Today we’re talking about Carbon Capture and Storage which has been getting a bit of press lately. Personaly I’m skeptical of it, not so much because I doubt it’s usefulness as much because I’m concerned that it could be used to sell dirtier technologies with a half hearted promise that they would be cleaned up later. I paticularly didn’t like the way the phrase “Clean Coal” was tossed around like a football during the American Presidential debates.
Clean Coal reminds me of the claim made by cigarette companies that their new toasted tobacco had rendered their product safe. However there’s a lot more to CCS than just marketing hype so I’ll turn to a pair of commentators who are a bit more knowledgeable than me on the subject.
Chris Godall
We need CCS. And we need it soon. It is the only technology that can possibly hold down the emissions of the newly industrializing world. China and India will use coal for their power stations. Without CCS, their need to electricity will destroy the world’s ambitions to start reducing emissions by the middle of the next decade. Even in the UK coal burning power stations contribute about a quarter of the country’s total emissions. Because coal is now the cheapest source of fossil fuel energy, the incentive on power generators to install more coal burning plants is enormous. The only way we can make this acceptable is by rapid roll-out of carbon capture.
Chris Goodall blogs at Carbon Commentary and is the author of The Green Guide for Business.
Charles Robinson
CCS, Carbon Capture and Sequestration is a suite of technologies, some enormously problematic. Broadly speaking, it refers to any technology which can capture and keep carbon out of the atmosphere more or less permanently. This encompasses a wide range of methods, some for removing carbon dioxide from the atmosphere (biochar schemes and the like) and some for preventing its emission in the first place, by capturing the CO2 which woud be released by burning fossil fuels and then storing it.
It is the latter form of CCS which is controversial. The largest application of this type of CCS is likely to be the capture of emissions from coal fired power stations.

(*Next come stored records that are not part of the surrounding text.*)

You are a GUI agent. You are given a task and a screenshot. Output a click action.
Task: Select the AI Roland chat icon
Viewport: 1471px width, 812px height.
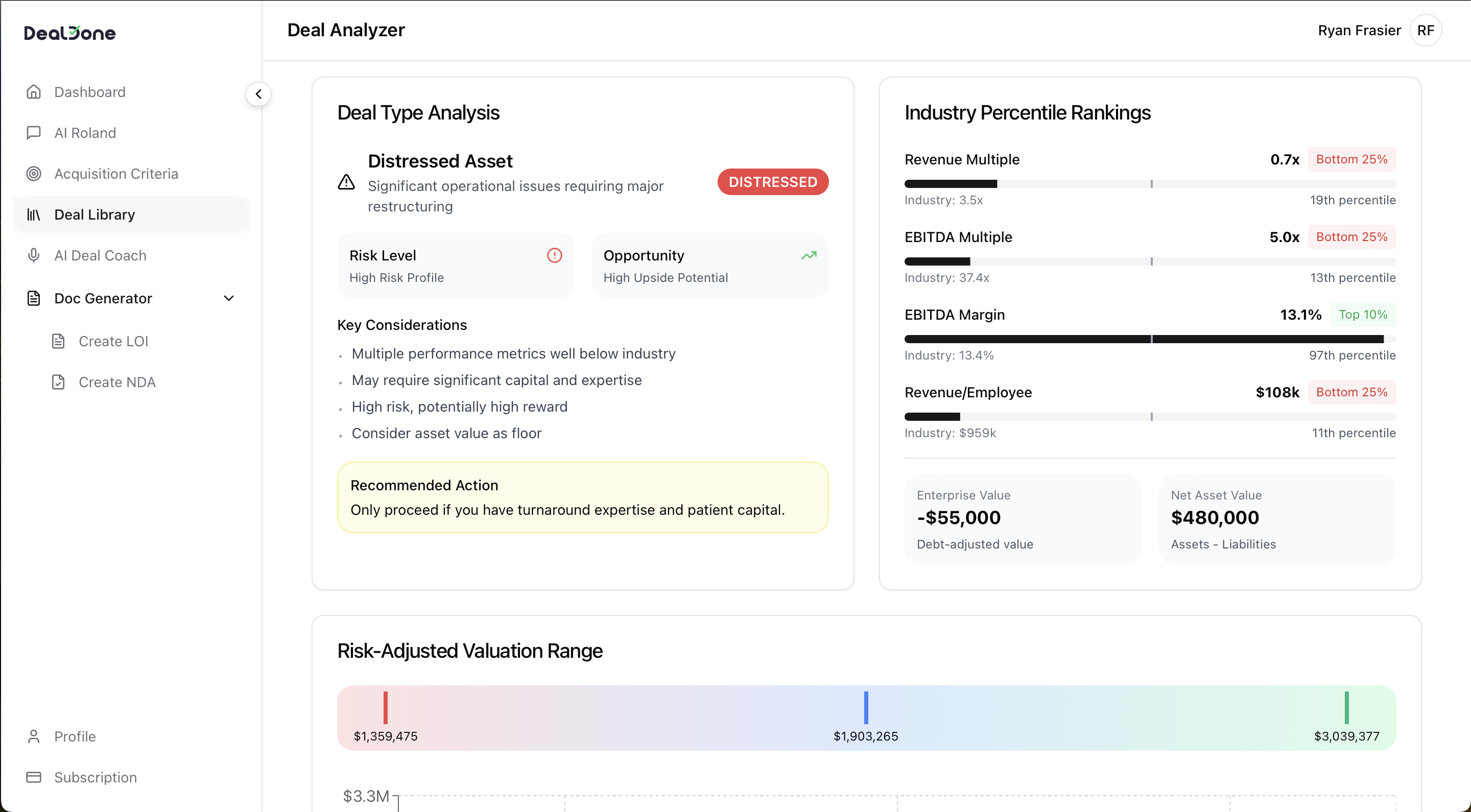point(34,132)
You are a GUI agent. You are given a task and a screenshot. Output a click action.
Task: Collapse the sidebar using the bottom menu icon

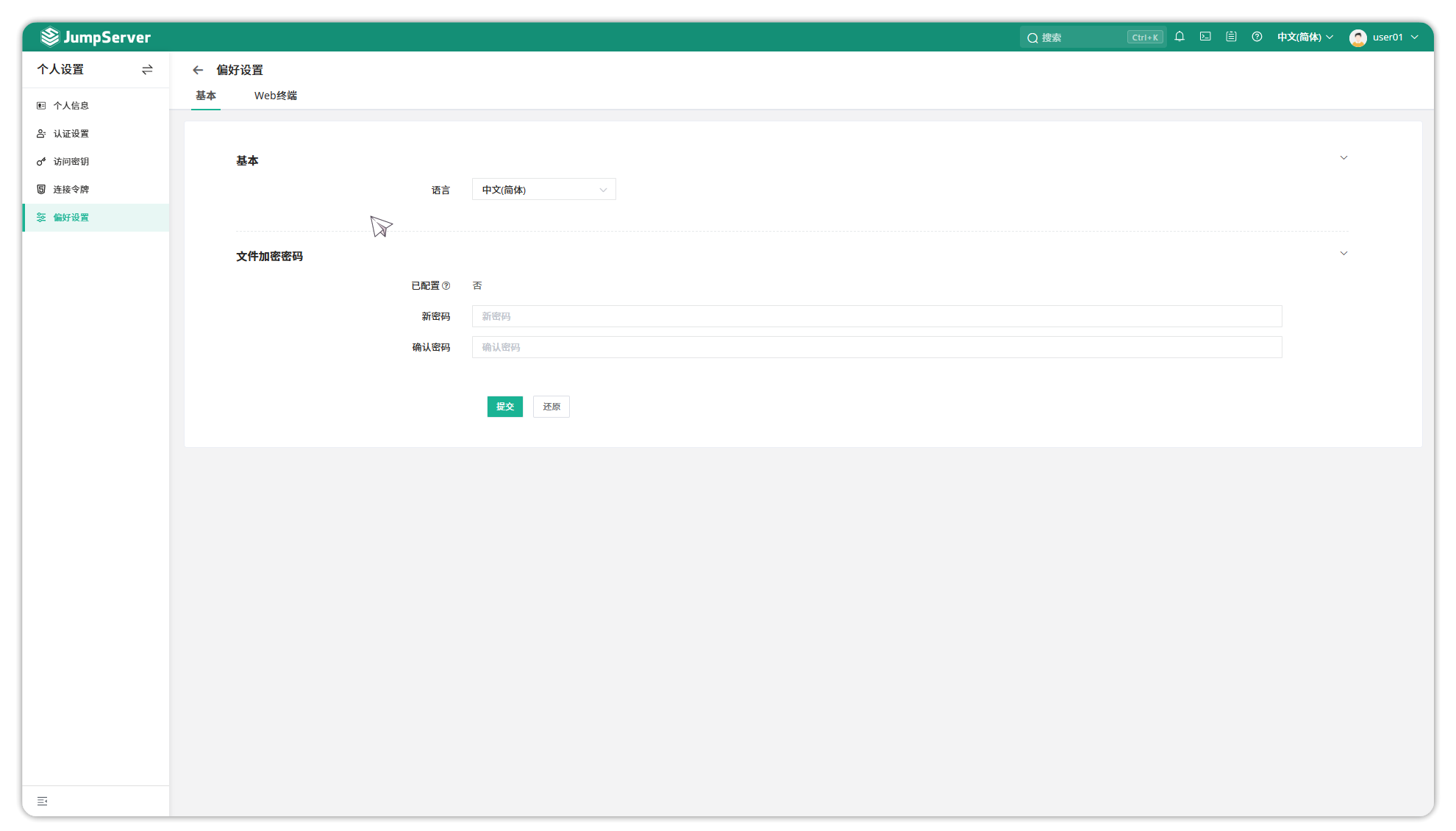pyautogui.click(x=43, y=801)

Ignoring for now the exact method of capture, the CO2 is concentrated and liquefied, and then transported, via pipeline or similar arrangement, to a suitable geological formation, where it will be injected into the ground and where it will, in theory remain. All of the stages of this process have been demonstrated as feasible from an engineering standpoint, although they have not yet been put into practice on an industrial scale or demonstrated as economically feasible. None of the large coal power stations currently under construction anywhere in the world has been designed with CCS in mind, meaning that the capture systems will have to be retrofitted at some future date, as will transportation networks from power plants to the storage formations.

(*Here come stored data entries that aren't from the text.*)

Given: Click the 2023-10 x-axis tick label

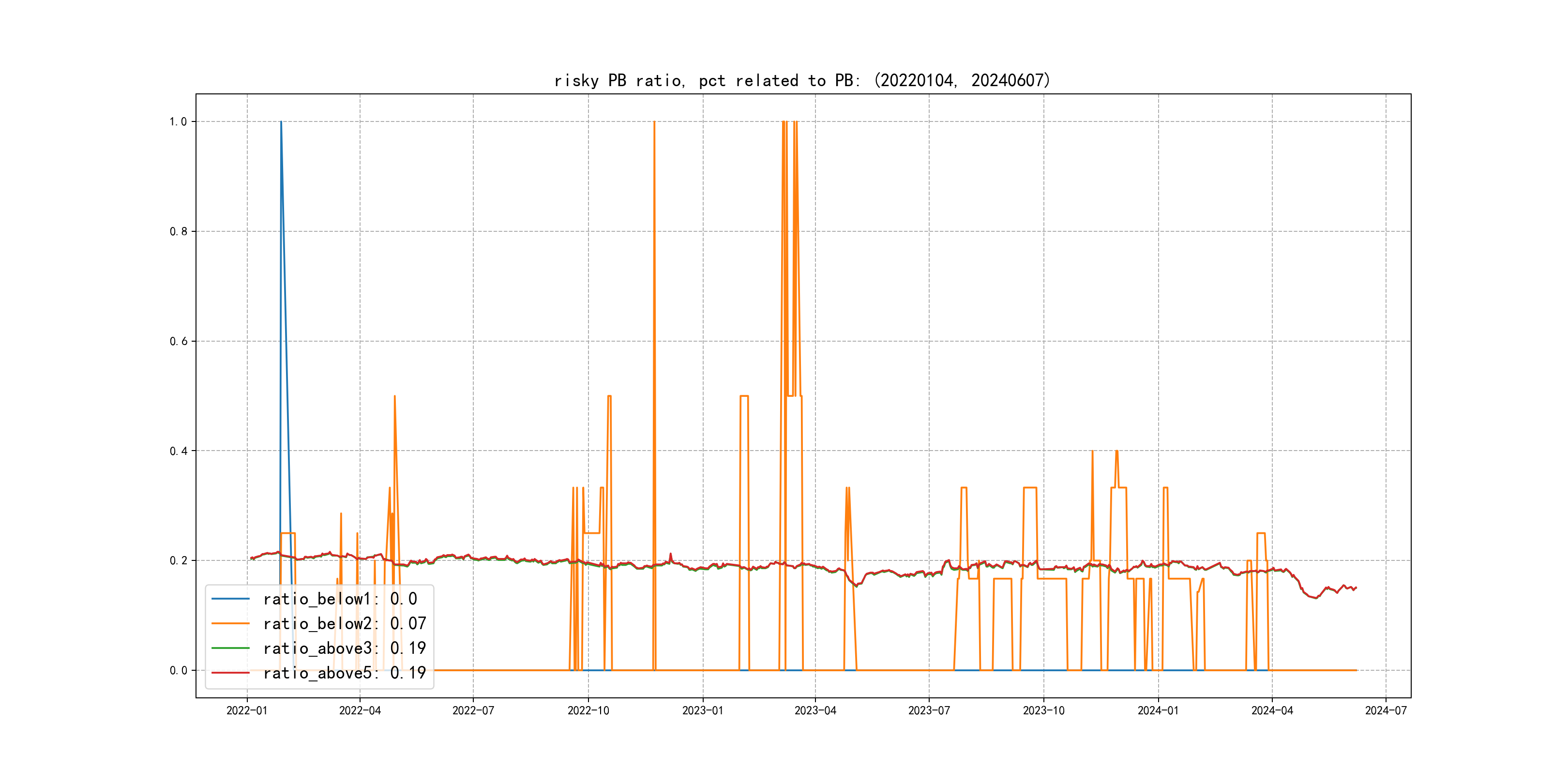Looking at the screenshot, I should pyautogui.click(x=1043, y=710).
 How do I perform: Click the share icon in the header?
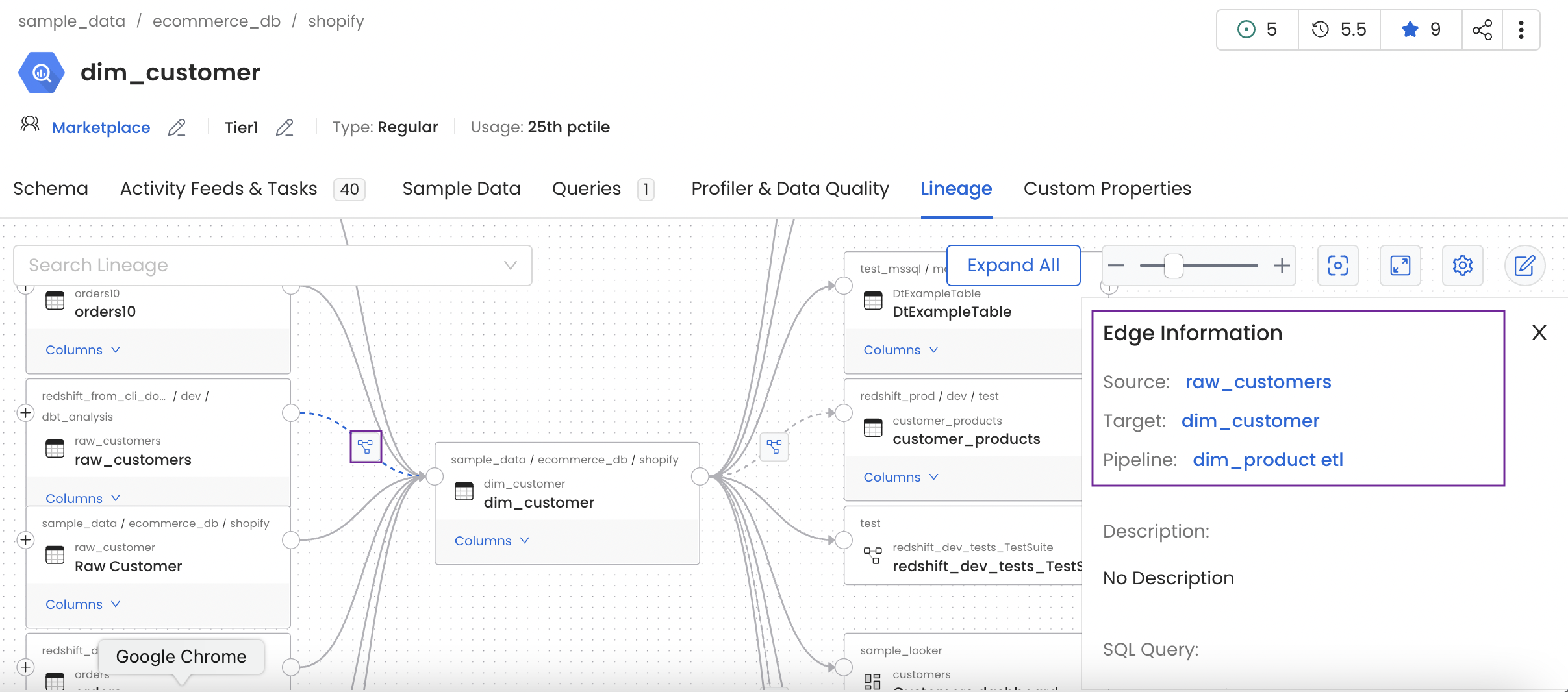1483,29
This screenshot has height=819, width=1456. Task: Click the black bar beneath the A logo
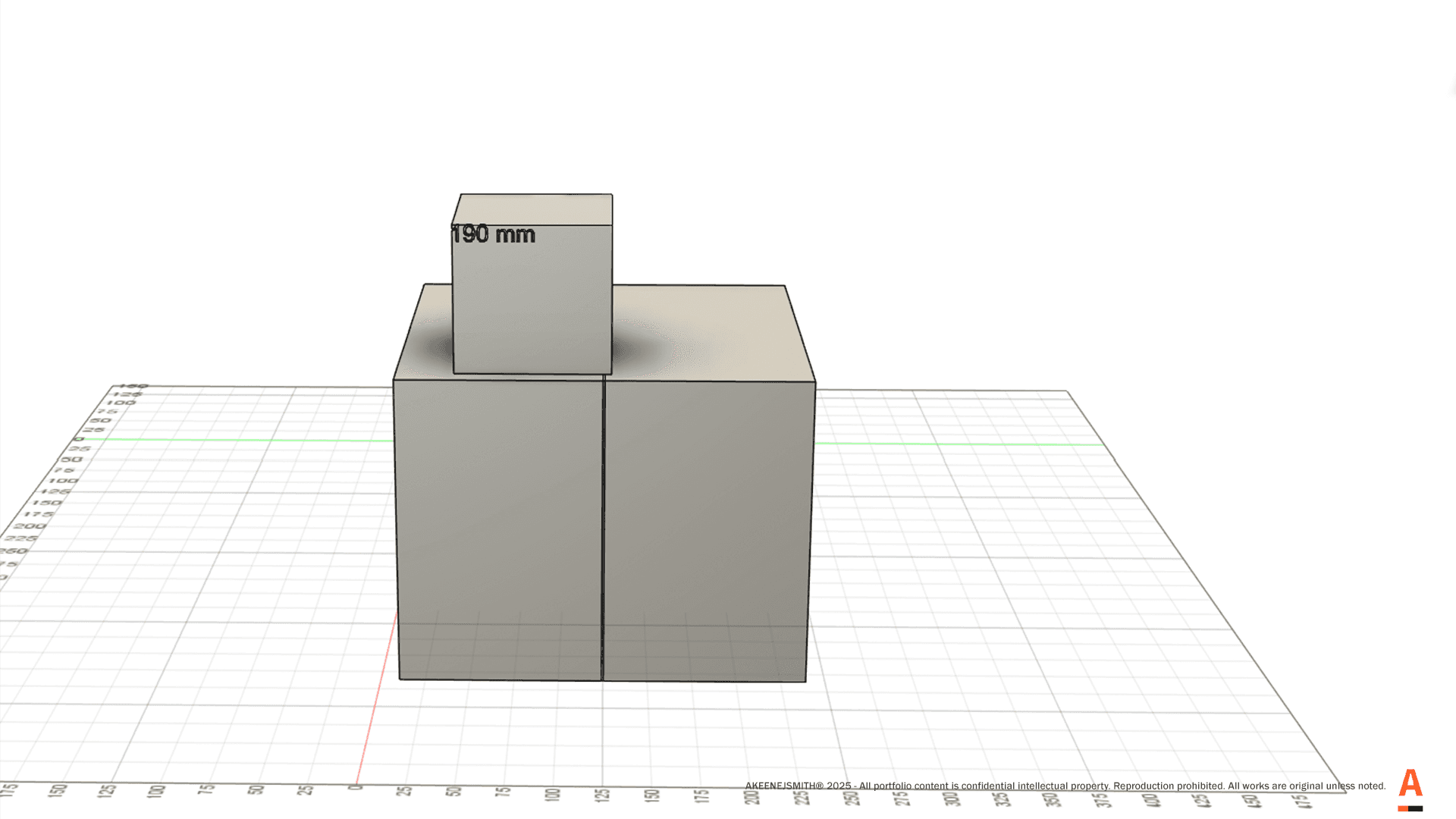coord(1416,808)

It is estimated that the CC part of the systems will require 25%-40% of the electricity produced by the power station, with the sequestration element adding a further cost depending on how far away the plant is from a suitable site for storage (which, generally, will be a fair distance). The total increase in the cost of electricity produced at a plant equipped with CCS over electricity produced at a conventional coal power station is impossible to gauge particularly accurately, as the technology is still very much at the experimental stage, but is estimated at an increase of between 21% and 91%.
Since the cost of electricity generated by coal is currently comparable with the cost of electricity from wind power, the economic argument for CCS looks weak. The case is worsened by the rapid development and deployment of wind, solar and other renewable sources, and the equally rapid improvements in energy storage techniques which will iron out the intermittencies of renewable energy tech.
The practical argument, which is that coal is readily available and cheap and will therefore inevitably be used by rapidly developing nations such as China and India, is somewhat more compelling, but remember that no commercial power station under construction or on the drawing board makes any provision for CCS technologies, meaning an expensive refit at some future date in order to use prevent that CO2 being emitted. Plus the construction of the infrastructure needed to transport and store the CO2 produced. Plus the cost of commercialisation of all of the above.
All this without even mentioning the environmental damage caused by the mining and transportation of the millions of tonnes of coal to feed all these power stations or the damage caused by the millions of tonnes of mildly radioactive and toxic ash they produce.
So, to sum up, CCS in the form most frequently talked about is a suite of unproven, expensive, technologies whose sole purpose is to enable us as a species to continue one of the most heavily polluting activities we carry out, albeit with greatly reduced emission of CO2 into the atmosphere. It’s not ready now, and will require a huge programme of remedial works to the worlds coal power station stock if it is ever to be of significant use.
As a ‘green’ technology most of the money for the above will probably come from a funding pool shared by genuinely benficial tech such renewables, electricity grid redesign, large scale energy storage etc.
CCS greenwashing? I’m not sure that’s entirely fair, and I’m sure there will be a role for it, simply because the situation is desperate and we’ll be obliged by inertia and the general uselessness of our leaders to do something with all those fossil fuel burning power stations or else totally destroy our beautiful biosphere, but it is on the level of giving a liver transplant to an alcoholic who refuses to stop drinking – an act of desperation which will probably deprive someone else of their chance at life.
Charles Robinson is a Meme Therapy contributor and freelance Sustainability Consultant.